Epilog - dzień 8 - sobota 27.06 - poróż powrotna

z buta --> zastavka Żarska dolina
Sad --> Liptowski Mikulasz
Sad --> Trstena
Sad --> Sucha Hora
z buta --> Chochołów
busik --> Zakopane
PKP --> na północ

Dziękujemy za cierpliwość i uwagę.
Teraz to już naprawdę

KONIEC

Autor:  enigma [ N cze 28, 2009 8:41 pm ]
Tytuł: 

Fajna wycieczka :D Podziwiam za wytrwałość w taką zmienną pogodę :roll:

Autor:  agii26 [ N cze 28, 2009 9:00 pm ]
Tytuł: 

zazdroszczę wyprawy,szkoda tylko,że pogoda nie dopisała,podziwiam wytrwałość,zdjęcia piękne

Autor:  Mazio [ N cze 28, 2009 10:38 pm ]
Tytuł: 

Jamnicki staw jak zwykle śliczny.

Owocny tydzień, szkoda tylko, że pogoda będzie dopiero w sierpniu kiedy ja przyjadę. :)

Autor:  max [ N cze 28, 2009 10:48 pm ]
Tytuł: 

Ładnie spożytkowany tydzień.
Szkoda tylko, że pogoda nie do końca dopisała (tak samo jak mi tam w zeszłym roku).
Ale ta lawina robi wrażenie :shock:
Jak po kalamicie...

Autor:  macciej [ Pn cze 29, 2009 3:10 pm ]
Tytuł: 

trasy robią wrażenie, to spore kawałki, poza tym te graniówki może Orlą Percią nie są, ale do łatwych nie należą. Marzy mi się żeby zrobić całość grani Brestowa - Rakoń, to albo trzeba być w Zwierówce o 5 rano i mieć dobry, ładny i nie za gorący dzień, albo rozbić turę na dwa dni

operowaliśmy w tym samym rejonie ale nie pamiętam byśmy się gdzieś minęli... no cóż innym razem :)

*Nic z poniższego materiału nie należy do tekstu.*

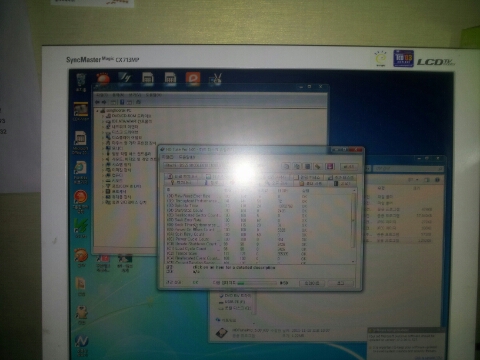
Task: Open HD Tune options wrench icon
Action: (318, 166)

Autor:  KWAQ9 [ Wt cze 30, 2009 7:43 am ]
Tytuł: 

krzysgd napisał(a):
Prawda, że piękna to góra?


Kościelec? :twisted:

Ogólnie wypad na duży plus, sporo kondychówy jak to zazwyczaj w Zachodnich bywa. Pogratulować!

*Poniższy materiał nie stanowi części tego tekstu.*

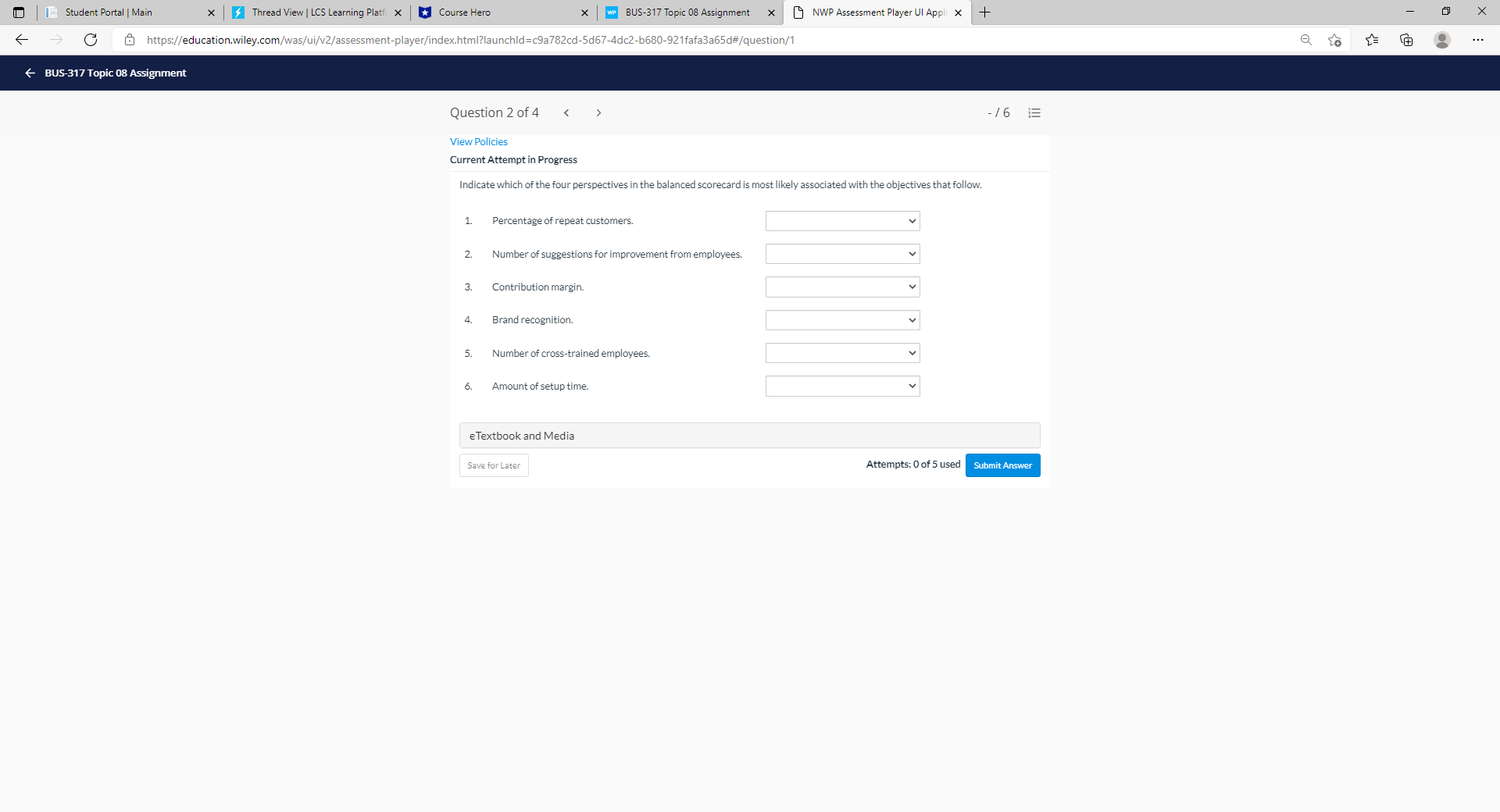Open Edge settings via ellipsis menu
1500x812 pixels.
click(x=1478, y=40)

Aha, zapomniał bym: extra relacja, zajebiste fotki! :mrgreen:

Autor:  krzysgd [ Wt cze 30, 2009 8:39 am ]
Tytuł: 

enigma napisał(a):
Podziwiam za wytrwałość

agii26 napisał(a):
podziwiam wytrwałość

Dzięki, cóż jak się jedzie po 16h w każdą stronę :( , to trza korzystać


macciej napisał(a):
to spore kawałki

KWAQ9 napisał(a):
sporo kondychówy

Cała zasługa po stronie partnerki, ja miałem luzik ... że zacytuję "czy ty musisz mnie tak ciągle poganiać?"


macciej napisał(a):
te graniówki ... do łatwych nie należą

Znów brawa wyłącznie dla niej :brawo:


Mazio napisał(a):
Owocny tydzień,

Miało być więcej (grań niekompletna) :(


agii26 napisał(a):
zdjęcia piękne

KWAQ9 napisał(a):
extra relacja, zajebiste fotki

Dzięki bardzo!!! (opinie przesadzone, rozumiem, że tak na zachętę) ;)

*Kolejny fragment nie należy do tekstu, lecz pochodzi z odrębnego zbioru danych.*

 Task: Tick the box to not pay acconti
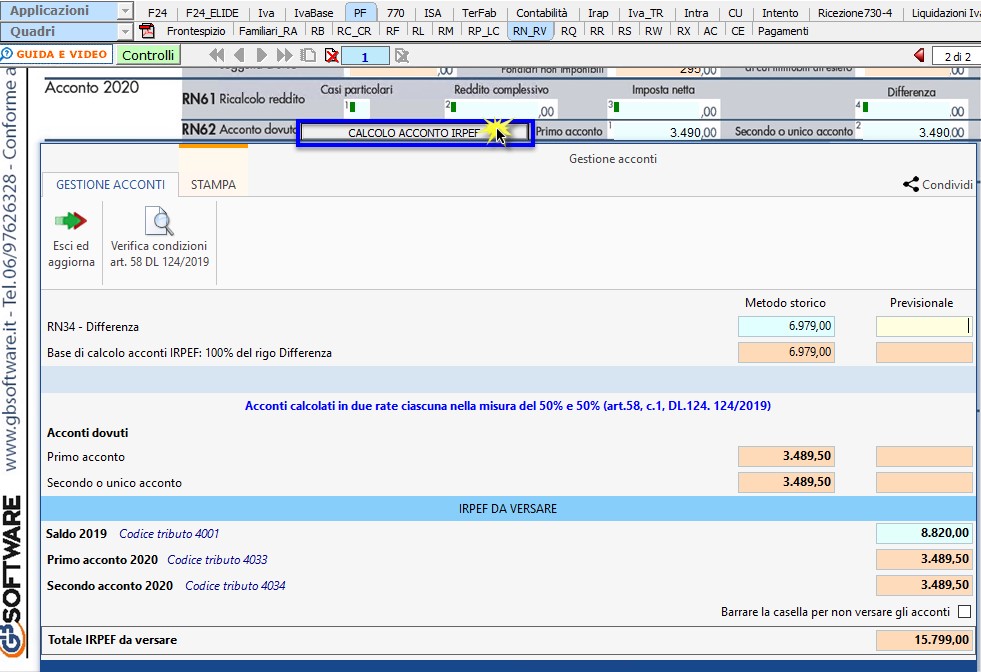(x=964, y=612)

Autor:  Gustaw [ Wt cze 30, 2009 10:26 am ]
Tytuł: 

Udany wyjazd. Pomimo przeciwności zacny program i realizacja.

Autor:  Carcass [ Wt cze 30, 2009 12:04 pm ]
Tytuł: 

Nieźle. Zaczęliście niewinnie a skończyliście na najtrudniejszych rejonach zachodnich. Nocowaliście w schroniskach ? Wykupowaliście ubezpieczenie ? Na Rohacze czy Trzy Kopy nie zaszkodzi bo jest gdzie polecieć a ewentualna interwencja Słowaków dość kosztowna.

Autor:  Mag_Way [ Wt cze 30, 2009 2:34 pm ]
Tytuł: 

Ano Krzyś, złoiliście okolice Chochołowskiej! chociaz pogoda te pierwsze dni niestety fatalna. Fajne zdjęcia Rohaczy.

Autor:  krzysgd [ Wt cze 30, 2009 7:41 pm ]
Tytuł: 

Gustaw napisał(a):
Udany wyjazd.
A pewnie! My som zadowolnione. :)


Carcass napisał(a):
Wykupowaliście ubezpieczenie ?
Tak, na 20 kE


Carcass napisał(a):
Nocowaliście w schroniskach ?
Jest o tym w relacji ;)
Bazami były: Pimula w Zuberskiej i Chata w Żarskiej.

Autor:  Łukasz T [ Wt cze 30, 2009 7:44 pm ]
Tytuł: 

krzysgd napisał(a):
przy zejściu z 2178 ... uff, były emocje


Ładnie to tak żonę na zatracenie brać ? :lol: :wink:

Cały Wasz wyjazd robi wrażenie. Piękne przemieszanie. Część tych pagórków znam, część mam nadzieję poznać. Wasza relacja przyspieszy decyzję.

Autor:  karlos [ Wt cze 30, 2009 9:10 pm ]
Tytuł: 

fajna wycieczka ... ja zawitalem w tatry tydzien po was i narazie mam taka pogode :D co prawda plany nie tak ambitne jak wasze, ze wzgledu na 5 letnia corcie (ale zona spuszcza mnie ze smyczy na 3- jedniodniowe wycieczki :twisted: )

Obrazek[/url]

Autor:  Carcass [ Śr lip 01, 2009 8:16 am ]
Tytuł: 

krzysgd napisał(a):
est o tym w relacji Wink


Wybacz. Tak to jest jak się relację czyta w pracy w przerwie na 2 śniadanie :).


krzysgd napisał(a):
Tak, na 20 kE


Dopraszam się o garść szczegółów.

Trzy Kopy i Rohacze przechodziliście ściśle granią ?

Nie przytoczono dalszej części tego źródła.